Analytics Staff Employee EMI Image credit Pixabay/TumisuFor a long time employers have been juggling incentivizing staff, retaining them whilst keeping bonus sums and salary costs to an affordable sum. One way to juggle this was the Enterprise Management Incentive (“EMI”). However, these may come to an end.

EMI is an employee share option scheme, approved by HMRC. It allows employers to grant share options in that business (worth up to £250,000) to employees as a reward for their efforts within the business. It was introduced by the Finance Act 2000. Although conditions apply as to which employers and employees are eligible, it is highly advantageous from a tax perspective. Recent changes have made it even more beneficial.

How does the tax work?

An EMI scheme is thought to be the most beneficial tax structure for employees of a company. The general rule is that if an employer grants an employee shares, employees will be charged on the market value of the shares or options through Income Tax and National Insurance Contributions (NICs) will apply. However, under an EMI approved scheme, no income tax or NICs will apply, provided that the exercise price is set at the same or a higher price than the agreed market value of shares on the date that the option is granted, and the date of exercise is no more than ten years after the option grant date.
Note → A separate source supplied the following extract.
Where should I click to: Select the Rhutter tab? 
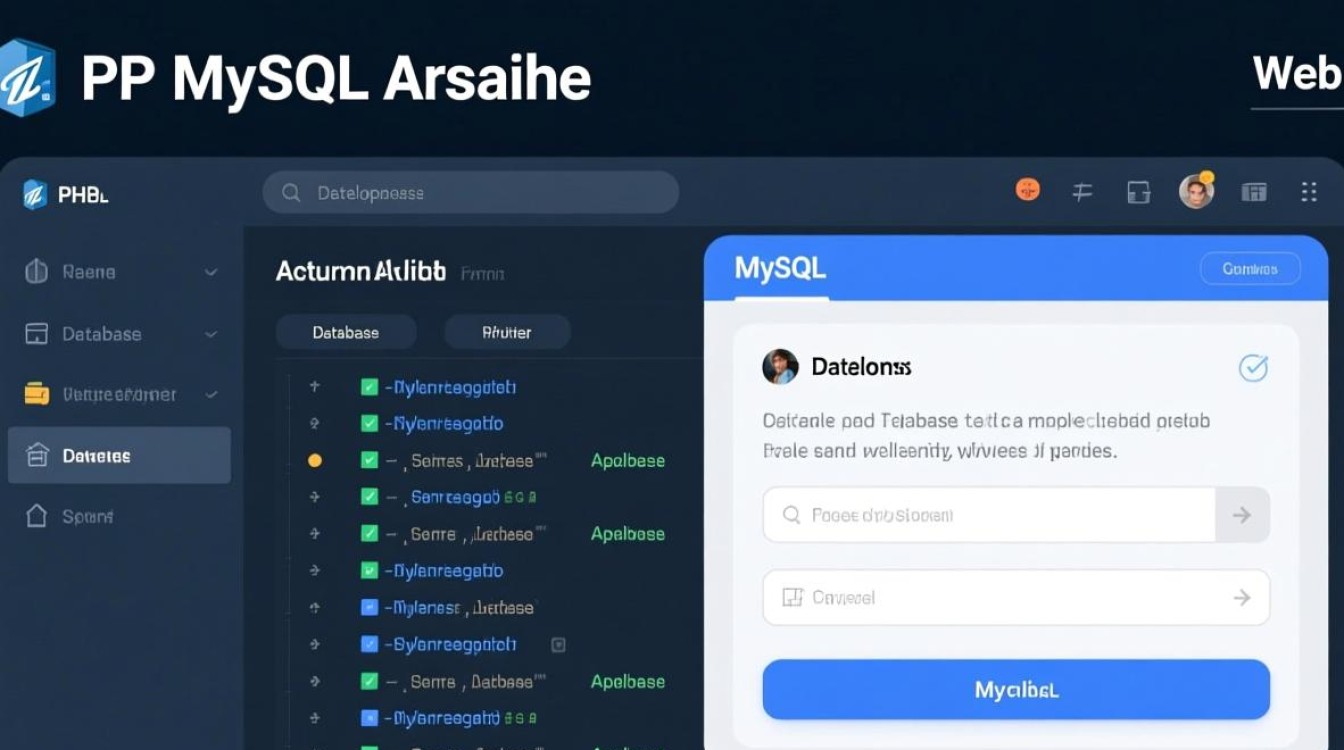pyautogui.click(x=507, y=331)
The only costs that employees will need to be aware of are set up costs and the requirement to pay capital gains tax (CGT) when the shares are eventually sold, which will only be 10% over the exercise price (the increase in value over what they pay for the shares).

How else do they benefit?

Another benefit is thought to be that if the value of the company increases over time, the employee could make a significant profit when they sell their shares, which make options very useful for companies that want to incentivise key employees. This is an attractive concept for employees as they are offered the chance to benefit from the company’s growth, by having a tangible interest in the company’s ownership alongside other stakeholders and owners. It can also help employees feel more aligned with the interests of the company as all stakeholders will be motivated in working towards increasing shareholder value.


There are several conditions that must be met by a company wishing to operate an EMI scheme these include that:

  • The total value of the company’s gross assets must not exceed £30 million.
  • The company must have a permanent establishment in the UK.
  • The company must be a trading company (i.e. not an investment company).
  • The company must not be a subsidiary of or controlled by another company, however, parent companies can qualify for EMI.
  • There must be fewer than 250 employees at the date the EMI options are granted.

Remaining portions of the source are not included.